- **Goal of the exercise**: Scale the records from the line containing "This screenshot has width=1509, height=812." through the end of the records, both ends included. Rewrite every line, requests included, but multiply each coordinate in the answers by 0.4 and round it to a whole number, halves up.

- **Given records**:
'''

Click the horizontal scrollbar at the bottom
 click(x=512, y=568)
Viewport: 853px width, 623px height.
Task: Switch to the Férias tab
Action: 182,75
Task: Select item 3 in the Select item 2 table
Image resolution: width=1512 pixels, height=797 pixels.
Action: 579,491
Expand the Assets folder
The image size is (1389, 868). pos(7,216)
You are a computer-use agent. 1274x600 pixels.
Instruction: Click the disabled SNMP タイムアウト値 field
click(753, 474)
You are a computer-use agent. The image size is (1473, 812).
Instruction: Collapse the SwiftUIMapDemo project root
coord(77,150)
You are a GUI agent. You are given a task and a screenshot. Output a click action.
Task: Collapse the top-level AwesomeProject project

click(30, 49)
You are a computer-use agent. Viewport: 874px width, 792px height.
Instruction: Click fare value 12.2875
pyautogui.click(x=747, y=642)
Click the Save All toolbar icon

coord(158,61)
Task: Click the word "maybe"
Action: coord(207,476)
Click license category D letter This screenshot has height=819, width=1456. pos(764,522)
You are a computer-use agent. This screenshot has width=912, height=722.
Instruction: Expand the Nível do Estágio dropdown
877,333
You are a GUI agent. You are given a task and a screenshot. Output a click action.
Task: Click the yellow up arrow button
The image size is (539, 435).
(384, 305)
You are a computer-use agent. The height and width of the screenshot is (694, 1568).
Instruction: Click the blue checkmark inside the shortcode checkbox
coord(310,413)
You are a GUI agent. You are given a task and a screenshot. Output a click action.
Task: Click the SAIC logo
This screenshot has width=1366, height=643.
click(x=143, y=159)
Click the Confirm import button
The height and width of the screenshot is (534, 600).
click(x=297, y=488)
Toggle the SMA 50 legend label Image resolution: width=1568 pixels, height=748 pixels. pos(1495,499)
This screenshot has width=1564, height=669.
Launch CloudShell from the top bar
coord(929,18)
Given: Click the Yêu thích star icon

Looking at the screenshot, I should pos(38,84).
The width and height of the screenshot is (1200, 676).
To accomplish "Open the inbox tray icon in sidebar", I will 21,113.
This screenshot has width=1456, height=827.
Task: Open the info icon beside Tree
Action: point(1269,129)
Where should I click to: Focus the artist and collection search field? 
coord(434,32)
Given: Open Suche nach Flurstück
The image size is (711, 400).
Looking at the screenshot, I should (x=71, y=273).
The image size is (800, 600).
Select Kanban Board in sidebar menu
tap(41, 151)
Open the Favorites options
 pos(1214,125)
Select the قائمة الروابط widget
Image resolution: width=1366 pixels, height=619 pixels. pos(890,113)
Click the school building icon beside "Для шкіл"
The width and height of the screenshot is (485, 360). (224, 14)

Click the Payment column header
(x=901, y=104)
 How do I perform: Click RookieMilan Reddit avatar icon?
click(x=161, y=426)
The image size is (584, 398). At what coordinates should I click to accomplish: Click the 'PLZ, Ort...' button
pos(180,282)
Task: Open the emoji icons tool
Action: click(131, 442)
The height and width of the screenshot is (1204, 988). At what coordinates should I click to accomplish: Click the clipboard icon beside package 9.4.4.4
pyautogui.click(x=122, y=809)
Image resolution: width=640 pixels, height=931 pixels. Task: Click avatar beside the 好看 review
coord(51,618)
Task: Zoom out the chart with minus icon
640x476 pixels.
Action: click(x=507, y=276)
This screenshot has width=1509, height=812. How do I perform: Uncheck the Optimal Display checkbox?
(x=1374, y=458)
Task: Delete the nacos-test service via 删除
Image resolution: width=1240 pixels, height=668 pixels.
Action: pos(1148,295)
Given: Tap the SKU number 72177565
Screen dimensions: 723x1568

'''

- **Answer in full**:
This screenshot has width=1509, height=812. How do I perform: Uncheck the Optimal Display checkbox?
(x=550, y=183)
Task: Delete the nacos-test service via 删除
Image resolution: width=1240 pixels, height=668 pixels.
Action: pos(459,118)
Given: Tap the SKU number 72177565
Screen dimensions: 723x1568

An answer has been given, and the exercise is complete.